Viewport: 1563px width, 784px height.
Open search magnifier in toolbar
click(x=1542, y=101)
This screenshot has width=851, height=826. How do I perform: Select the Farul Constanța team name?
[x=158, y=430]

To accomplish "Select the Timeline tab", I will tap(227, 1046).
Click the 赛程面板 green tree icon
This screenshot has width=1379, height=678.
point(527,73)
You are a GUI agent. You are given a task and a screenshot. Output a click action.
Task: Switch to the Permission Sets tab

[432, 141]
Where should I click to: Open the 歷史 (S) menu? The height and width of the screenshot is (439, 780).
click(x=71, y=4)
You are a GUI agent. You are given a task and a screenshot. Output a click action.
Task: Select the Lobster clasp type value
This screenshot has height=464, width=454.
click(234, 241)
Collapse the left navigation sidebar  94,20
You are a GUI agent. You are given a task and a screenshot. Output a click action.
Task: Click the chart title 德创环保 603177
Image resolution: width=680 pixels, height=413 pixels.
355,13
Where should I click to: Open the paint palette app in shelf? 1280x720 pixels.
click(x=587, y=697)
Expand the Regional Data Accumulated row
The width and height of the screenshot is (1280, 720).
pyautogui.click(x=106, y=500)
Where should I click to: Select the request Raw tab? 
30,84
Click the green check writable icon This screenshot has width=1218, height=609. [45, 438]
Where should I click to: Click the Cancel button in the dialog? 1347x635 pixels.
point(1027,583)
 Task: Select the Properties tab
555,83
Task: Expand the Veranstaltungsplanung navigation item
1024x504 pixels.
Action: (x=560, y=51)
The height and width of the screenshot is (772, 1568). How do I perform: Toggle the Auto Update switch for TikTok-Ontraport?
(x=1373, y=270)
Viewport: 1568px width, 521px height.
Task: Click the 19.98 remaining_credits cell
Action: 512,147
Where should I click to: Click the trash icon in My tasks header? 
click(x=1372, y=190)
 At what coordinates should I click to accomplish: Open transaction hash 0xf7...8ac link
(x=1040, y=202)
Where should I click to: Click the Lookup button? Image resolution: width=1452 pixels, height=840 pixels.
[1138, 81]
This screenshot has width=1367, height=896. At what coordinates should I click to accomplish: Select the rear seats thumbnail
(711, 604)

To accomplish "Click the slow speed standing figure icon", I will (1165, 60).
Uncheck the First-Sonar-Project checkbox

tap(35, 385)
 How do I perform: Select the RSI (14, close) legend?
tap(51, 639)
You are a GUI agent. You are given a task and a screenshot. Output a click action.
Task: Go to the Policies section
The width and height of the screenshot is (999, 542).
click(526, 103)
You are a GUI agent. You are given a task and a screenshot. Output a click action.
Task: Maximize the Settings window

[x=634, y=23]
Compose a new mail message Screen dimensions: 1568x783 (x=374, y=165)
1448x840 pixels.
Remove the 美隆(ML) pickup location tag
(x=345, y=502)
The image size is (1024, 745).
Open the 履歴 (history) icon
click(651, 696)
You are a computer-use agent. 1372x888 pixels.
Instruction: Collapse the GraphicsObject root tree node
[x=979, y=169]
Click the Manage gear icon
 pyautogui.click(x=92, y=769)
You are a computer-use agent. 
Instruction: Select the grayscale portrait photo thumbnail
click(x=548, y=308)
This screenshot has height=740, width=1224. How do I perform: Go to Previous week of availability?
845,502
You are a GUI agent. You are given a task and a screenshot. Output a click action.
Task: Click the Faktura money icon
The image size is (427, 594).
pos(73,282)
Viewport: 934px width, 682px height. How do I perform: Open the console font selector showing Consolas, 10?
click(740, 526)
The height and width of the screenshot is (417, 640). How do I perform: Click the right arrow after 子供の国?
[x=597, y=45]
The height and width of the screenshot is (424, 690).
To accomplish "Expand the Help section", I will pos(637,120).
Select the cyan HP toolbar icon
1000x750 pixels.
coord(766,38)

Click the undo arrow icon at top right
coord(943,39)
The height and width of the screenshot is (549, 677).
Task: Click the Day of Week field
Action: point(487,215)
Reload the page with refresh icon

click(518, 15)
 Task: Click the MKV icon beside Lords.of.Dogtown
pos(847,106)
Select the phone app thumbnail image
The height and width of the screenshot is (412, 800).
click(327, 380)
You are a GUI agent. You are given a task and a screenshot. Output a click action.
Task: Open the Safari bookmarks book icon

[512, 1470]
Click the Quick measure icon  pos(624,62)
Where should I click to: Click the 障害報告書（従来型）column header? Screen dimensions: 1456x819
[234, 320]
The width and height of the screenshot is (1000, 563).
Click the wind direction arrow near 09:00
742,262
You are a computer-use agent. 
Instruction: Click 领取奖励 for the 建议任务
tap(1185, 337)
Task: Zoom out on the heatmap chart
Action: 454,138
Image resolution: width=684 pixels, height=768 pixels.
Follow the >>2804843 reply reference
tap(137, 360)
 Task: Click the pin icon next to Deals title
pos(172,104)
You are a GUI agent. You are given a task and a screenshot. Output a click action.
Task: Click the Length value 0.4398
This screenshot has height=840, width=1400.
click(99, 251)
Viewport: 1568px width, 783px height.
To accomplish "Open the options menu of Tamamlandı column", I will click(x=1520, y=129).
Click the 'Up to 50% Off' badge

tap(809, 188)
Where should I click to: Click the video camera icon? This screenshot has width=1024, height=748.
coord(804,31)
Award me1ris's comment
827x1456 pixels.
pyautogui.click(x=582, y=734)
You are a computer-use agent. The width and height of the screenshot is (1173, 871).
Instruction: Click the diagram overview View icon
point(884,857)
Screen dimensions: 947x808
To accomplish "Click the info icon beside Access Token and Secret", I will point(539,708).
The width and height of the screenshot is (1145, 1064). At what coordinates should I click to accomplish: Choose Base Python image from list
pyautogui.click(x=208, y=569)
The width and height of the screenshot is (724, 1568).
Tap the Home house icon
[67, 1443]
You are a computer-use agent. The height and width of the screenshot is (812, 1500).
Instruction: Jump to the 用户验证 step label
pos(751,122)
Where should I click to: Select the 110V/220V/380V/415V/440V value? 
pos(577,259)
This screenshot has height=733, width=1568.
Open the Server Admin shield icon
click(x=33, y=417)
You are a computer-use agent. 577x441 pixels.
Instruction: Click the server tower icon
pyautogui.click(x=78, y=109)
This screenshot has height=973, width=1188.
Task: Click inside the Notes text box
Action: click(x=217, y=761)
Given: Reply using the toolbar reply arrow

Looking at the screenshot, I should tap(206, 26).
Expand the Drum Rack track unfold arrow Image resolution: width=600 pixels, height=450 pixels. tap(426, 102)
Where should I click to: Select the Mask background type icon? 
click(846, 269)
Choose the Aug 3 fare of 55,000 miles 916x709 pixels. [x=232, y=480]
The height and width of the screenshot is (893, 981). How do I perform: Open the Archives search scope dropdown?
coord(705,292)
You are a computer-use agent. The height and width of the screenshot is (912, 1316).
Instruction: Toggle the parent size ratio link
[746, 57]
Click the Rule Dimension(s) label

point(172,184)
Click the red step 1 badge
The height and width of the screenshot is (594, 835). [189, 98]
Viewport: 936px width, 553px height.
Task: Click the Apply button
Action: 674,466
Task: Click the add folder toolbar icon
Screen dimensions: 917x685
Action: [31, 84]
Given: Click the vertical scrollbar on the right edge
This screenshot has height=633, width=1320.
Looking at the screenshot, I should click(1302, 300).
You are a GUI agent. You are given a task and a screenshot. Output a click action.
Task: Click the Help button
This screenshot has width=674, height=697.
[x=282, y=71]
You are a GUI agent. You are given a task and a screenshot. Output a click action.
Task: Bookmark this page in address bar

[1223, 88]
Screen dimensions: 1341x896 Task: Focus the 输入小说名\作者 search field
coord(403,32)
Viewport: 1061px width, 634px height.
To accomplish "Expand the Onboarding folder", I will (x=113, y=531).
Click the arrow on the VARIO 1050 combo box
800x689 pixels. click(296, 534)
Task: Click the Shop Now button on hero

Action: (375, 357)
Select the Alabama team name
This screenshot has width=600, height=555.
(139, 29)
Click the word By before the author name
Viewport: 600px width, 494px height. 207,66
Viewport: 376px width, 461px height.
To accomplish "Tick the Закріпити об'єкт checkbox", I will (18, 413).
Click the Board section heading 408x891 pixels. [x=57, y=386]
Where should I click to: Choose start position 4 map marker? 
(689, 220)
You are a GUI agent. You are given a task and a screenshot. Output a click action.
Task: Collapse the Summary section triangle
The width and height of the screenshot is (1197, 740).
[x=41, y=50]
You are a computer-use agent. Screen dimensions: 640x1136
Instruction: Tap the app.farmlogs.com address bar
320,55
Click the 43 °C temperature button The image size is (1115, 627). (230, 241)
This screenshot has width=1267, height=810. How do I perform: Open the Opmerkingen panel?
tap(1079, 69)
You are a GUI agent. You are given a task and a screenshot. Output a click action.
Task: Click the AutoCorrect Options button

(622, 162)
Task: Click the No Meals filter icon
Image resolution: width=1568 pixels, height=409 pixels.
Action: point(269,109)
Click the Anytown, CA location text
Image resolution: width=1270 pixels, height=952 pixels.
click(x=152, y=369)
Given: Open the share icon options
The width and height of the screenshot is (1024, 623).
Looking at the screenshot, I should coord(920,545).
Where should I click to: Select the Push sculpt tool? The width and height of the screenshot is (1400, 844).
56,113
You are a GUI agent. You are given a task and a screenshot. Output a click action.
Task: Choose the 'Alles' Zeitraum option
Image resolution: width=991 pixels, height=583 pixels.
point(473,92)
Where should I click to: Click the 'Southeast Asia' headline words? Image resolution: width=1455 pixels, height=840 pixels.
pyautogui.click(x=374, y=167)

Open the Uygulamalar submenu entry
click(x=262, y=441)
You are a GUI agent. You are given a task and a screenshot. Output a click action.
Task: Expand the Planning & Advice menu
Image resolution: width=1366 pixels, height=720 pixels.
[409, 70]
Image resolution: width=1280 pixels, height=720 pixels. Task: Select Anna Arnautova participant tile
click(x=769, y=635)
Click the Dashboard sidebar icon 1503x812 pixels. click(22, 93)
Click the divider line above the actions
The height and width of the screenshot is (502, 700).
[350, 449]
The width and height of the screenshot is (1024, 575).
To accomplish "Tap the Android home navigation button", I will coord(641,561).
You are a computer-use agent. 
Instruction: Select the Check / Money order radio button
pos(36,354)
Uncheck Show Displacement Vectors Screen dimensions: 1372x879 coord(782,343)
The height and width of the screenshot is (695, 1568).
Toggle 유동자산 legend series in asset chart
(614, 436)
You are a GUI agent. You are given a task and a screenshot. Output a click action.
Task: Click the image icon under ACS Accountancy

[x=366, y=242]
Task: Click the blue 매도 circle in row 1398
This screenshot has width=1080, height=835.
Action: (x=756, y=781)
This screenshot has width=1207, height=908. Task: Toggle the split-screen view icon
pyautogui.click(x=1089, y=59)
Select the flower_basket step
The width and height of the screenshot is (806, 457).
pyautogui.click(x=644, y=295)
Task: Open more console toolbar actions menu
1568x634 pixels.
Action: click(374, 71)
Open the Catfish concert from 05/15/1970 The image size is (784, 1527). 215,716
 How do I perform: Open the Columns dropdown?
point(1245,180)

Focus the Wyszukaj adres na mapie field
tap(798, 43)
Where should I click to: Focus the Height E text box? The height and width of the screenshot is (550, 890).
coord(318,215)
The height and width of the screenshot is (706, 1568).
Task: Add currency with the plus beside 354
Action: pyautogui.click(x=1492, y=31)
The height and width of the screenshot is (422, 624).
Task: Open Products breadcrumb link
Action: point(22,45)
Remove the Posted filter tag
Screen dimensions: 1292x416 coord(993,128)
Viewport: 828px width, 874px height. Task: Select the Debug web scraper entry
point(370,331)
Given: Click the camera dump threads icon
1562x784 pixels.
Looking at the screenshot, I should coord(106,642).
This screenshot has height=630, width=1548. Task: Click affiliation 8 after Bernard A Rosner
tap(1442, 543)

=======

> [BRIEF] Print everything from the line containing "Screen dimensions: 1341x896" down to the line containing "[x=41, y=50]", both included, exactly as it appears in the records.

> [OUTPUT OF THE TASK]
Screen dimensions: 1341x896 Task: Focus the 输入小说名\作者 search field
coord(403,32)
Viewport: 1061px width, 634px height.
To accomplish "Expand the Onboarding folder", I will (x=113, y=531).
Click the arrow on the VARIO 1050 combo box
800x689 pixels. click(296, 534)
Task: Click the Shop Now button on hero

Action: (375, 357)
Select the Alabama team name
This screenshot has width=600, height=555.
(139, 29)
Click the word By before the author name
Viewport: 600px width, 494px height. 207,66
Viewport: 376px width, 461px height.
To accomplish "Tick the Закріпити об'єкт checkbox", I will (18, 413).
Click the Board section heading 408x891 pixels. [x=57, y=386]
Where should I click to: Choose start position 4 map marker? 
(689, 220)
You are a GUI agent. You are given a task and a screenshot. Output a click action.
Task: Collapse the Summary section triangle
The width and height of the screenshot is (1197, 740).
[x=41, y=50]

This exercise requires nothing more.